Los hermanos Karamazov

La joven hablaba con acento compasivo, como le habría hablado una persona de la familia que compartiera su pesar.

—Es sangre, Fenia, sangre humana... ¿Por qué la habré derramado, Dios mío?...

Allí hay una barrera —dijo, mirando a la muchacha como si le planteara un enigma—, una barrera alta y temible. Pero mañana, al salir el sol, Mitia la franqueará. Tú no sabes, Fenia, de qué barrera te hablo. No importa. Mañana lo sabrás todo. Ahora, adiós. No seré un obstáculo para ella: sé retirarme a tiempo...

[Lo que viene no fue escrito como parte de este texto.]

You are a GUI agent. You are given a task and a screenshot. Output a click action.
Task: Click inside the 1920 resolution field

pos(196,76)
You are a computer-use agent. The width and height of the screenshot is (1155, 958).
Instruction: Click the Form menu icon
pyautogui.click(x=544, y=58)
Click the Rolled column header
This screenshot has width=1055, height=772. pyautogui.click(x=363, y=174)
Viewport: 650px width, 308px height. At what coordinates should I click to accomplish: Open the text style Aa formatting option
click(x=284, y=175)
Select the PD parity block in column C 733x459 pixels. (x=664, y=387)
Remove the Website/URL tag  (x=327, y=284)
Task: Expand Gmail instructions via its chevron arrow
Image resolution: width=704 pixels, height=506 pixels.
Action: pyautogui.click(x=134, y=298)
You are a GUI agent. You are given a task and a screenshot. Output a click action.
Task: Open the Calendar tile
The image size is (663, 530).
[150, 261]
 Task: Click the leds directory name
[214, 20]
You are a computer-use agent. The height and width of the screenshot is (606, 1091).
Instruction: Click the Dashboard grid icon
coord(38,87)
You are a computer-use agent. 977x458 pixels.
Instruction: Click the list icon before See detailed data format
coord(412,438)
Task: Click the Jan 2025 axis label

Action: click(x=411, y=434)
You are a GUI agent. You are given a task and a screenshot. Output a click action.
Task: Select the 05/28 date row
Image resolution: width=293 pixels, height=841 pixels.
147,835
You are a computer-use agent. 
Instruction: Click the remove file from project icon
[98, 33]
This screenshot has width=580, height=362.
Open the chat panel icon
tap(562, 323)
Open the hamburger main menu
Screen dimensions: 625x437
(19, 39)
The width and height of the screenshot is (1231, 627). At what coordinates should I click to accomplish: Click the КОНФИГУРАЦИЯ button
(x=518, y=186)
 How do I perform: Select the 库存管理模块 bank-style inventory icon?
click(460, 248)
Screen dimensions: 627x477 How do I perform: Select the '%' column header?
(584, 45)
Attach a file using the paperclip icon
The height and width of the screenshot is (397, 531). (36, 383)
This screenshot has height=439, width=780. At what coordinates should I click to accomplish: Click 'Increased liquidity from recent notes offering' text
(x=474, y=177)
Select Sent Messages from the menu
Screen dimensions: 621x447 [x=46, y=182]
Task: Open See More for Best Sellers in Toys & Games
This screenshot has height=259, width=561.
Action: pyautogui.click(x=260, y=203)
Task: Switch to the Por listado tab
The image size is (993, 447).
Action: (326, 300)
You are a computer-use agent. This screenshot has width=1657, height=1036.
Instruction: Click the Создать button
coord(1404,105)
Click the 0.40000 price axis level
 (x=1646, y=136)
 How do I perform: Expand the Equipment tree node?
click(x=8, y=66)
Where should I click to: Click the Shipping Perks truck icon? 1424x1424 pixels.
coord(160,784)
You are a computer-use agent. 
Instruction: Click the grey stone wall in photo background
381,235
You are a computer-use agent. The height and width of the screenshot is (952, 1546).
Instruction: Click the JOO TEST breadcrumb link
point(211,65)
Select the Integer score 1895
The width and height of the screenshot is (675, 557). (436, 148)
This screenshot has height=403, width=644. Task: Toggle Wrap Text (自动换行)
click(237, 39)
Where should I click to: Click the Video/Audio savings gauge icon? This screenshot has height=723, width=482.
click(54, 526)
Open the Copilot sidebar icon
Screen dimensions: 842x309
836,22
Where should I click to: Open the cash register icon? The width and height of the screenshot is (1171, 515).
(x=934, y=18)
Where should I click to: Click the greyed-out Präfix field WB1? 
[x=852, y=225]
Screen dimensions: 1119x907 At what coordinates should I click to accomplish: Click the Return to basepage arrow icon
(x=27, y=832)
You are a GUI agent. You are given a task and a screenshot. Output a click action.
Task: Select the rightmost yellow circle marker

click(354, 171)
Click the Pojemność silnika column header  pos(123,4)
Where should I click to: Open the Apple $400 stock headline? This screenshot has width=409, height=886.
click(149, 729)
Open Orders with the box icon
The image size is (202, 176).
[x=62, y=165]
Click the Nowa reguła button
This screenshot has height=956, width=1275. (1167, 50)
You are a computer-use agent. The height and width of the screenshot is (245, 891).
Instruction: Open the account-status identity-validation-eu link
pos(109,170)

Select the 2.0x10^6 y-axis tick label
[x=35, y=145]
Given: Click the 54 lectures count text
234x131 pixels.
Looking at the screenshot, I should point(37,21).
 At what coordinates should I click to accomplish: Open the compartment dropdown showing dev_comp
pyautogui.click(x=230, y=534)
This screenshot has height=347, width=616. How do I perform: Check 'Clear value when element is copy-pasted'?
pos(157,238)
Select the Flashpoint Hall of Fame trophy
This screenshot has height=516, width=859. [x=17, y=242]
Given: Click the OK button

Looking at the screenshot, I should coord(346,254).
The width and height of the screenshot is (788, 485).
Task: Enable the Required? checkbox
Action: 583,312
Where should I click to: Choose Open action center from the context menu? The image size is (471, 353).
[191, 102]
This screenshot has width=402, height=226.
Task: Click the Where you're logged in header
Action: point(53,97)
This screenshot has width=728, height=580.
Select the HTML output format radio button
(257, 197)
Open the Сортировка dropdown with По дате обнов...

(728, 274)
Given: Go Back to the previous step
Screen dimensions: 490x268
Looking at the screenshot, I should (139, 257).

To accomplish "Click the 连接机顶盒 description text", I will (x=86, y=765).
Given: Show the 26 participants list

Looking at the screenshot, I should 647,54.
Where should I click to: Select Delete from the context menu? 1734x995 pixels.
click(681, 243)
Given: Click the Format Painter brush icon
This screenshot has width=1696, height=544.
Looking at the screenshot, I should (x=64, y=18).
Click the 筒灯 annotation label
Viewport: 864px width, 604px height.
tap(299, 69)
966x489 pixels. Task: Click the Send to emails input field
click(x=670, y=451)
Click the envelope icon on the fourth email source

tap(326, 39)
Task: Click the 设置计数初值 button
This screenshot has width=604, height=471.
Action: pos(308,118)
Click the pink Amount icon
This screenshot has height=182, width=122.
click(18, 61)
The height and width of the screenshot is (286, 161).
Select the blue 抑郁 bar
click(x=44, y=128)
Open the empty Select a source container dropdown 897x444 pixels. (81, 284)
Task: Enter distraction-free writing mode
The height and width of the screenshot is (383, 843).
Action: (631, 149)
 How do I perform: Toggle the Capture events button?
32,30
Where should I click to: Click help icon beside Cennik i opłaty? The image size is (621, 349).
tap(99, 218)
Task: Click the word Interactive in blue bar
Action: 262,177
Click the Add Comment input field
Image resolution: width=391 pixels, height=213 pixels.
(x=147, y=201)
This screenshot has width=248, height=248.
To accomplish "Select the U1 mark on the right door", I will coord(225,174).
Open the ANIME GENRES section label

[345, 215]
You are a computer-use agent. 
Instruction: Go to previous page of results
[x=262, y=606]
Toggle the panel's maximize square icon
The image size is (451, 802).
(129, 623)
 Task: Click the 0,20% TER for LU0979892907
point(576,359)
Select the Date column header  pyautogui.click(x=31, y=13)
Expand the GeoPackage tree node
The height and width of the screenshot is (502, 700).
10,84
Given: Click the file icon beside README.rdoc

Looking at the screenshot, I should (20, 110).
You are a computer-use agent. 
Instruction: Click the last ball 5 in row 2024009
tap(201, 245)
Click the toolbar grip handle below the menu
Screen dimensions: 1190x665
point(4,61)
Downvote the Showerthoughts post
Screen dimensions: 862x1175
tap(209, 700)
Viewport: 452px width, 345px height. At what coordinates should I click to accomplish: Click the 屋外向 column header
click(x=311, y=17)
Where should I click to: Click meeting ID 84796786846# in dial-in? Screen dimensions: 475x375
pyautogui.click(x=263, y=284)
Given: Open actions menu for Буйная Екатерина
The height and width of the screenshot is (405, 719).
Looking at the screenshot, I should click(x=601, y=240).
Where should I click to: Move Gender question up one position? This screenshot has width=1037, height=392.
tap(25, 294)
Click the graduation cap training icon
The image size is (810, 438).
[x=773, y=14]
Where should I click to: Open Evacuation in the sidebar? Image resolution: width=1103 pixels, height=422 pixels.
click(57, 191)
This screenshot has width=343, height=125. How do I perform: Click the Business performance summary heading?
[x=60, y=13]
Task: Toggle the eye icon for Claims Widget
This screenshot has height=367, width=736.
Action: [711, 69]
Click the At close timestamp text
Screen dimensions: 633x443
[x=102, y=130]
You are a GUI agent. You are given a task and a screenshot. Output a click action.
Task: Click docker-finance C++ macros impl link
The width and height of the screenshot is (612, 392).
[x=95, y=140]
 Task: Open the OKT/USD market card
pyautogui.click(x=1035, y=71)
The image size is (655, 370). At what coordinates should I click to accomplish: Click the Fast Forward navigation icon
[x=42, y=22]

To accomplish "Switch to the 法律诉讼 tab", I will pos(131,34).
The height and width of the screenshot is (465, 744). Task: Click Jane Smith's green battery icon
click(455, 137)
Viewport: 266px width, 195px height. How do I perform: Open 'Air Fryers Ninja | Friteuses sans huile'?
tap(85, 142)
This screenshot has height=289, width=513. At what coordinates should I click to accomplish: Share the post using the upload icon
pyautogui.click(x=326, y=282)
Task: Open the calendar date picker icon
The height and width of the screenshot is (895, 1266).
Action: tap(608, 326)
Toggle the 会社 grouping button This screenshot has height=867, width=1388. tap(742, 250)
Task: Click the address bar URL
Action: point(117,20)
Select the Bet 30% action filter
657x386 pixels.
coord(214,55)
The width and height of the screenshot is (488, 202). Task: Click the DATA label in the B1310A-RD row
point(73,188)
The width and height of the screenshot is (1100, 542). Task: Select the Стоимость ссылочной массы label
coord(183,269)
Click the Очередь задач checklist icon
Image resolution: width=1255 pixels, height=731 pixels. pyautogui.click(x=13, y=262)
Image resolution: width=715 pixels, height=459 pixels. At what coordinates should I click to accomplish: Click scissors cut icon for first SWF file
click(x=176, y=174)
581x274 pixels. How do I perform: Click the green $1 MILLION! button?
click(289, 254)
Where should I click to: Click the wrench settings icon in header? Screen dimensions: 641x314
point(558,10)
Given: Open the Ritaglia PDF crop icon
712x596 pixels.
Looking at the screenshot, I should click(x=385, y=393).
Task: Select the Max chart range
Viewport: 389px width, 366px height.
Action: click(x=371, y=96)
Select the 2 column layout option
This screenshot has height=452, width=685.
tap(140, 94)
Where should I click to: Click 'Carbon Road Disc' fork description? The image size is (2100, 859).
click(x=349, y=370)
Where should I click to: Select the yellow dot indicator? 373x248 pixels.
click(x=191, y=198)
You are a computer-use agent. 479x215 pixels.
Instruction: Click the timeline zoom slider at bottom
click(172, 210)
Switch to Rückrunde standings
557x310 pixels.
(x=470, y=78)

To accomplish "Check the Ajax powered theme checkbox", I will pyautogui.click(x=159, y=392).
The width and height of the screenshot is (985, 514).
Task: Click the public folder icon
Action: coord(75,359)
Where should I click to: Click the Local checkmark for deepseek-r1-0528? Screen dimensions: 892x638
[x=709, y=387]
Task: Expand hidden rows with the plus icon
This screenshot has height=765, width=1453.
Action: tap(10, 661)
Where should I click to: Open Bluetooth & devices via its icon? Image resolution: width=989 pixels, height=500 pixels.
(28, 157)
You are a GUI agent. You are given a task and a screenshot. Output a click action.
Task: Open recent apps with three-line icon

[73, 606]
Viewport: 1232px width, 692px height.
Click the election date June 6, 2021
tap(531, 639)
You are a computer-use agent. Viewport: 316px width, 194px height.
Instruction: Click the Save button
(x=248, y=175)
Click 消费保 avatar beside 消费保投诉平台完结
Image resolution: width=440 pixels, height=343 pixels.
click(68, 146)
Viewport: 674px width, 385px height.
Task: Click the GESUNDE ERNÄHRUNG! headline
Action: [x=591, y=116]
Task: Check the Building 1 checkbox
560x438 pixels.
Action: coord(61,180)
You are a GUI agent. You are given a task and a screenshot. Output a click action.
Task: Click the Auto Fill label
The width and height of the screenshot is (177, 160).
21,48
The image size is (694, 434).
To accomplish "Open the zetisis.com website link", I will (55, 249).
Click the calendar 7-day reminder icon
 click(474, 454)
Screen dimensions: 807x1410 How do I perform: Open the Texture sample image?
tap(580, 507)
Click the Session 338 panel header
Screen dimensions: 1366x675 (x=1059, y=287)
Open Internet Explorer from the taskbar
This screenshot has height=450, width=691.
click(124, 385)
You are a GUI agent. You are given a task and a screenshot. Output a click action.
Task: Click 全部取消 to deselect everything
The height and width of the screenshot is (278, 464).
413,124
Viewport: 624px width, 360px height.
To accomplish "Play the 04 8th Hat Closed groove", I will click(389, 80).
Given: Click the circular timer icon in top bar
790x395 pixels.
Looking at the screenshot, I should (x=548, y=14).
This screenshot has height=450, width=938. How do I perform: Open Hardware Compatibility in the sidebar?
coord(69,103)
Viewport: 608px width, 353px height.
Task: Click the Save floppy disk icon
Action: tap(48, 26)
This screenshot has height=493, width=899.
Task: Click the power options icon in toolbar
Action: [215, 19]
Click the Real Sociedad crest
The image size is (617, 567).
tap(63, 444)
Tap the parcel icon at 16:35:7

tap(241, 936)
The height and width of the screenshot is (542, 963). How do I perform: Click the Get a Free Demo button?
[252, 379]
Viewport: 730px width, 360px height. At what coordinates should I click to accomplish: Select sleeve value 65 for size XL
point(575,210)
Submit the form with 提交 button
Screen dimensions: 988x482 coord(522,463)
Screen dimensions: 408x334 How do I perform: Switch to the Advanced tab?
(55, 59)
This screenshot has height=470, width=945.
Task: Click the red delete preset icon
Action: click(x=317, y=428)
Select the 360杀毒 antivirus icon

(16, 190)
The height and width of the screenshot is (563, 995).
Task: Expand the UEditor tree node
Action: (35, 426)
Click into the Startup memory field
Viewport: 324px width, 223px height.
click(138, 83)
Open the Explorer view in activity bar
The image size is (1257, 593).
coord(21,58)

¡Vive, adorada mía! Me has amado durante una hora. Acuérdate siempre de Mitia Karamazov.

Salió como un rayo, dejando a Fenia más asustada que poco antes, cuando se había arrojado sobre ella.

Diez minutos después estaba en casa de Piotr Ilitch Perkhotine, el funcionario al que había empeñado las pistolas por diez rubios. Eran ya las ocho y media, y Piotr Ilitch, después de haber tomado el té, acababa de ponerse la levita para ir a jugar una partida de billar. Al ver a Mitia con la cara manchada de sangre, exclamó:

—¡Dios mío! ¿Qué quiere usted?

—Se lo diré en dos palabras —farfulló Dmitri—. He venido a desempeñar mis pistolas. Gracias. Démelas en seguida, Piotr Ilitch. Tengo mucha prisa.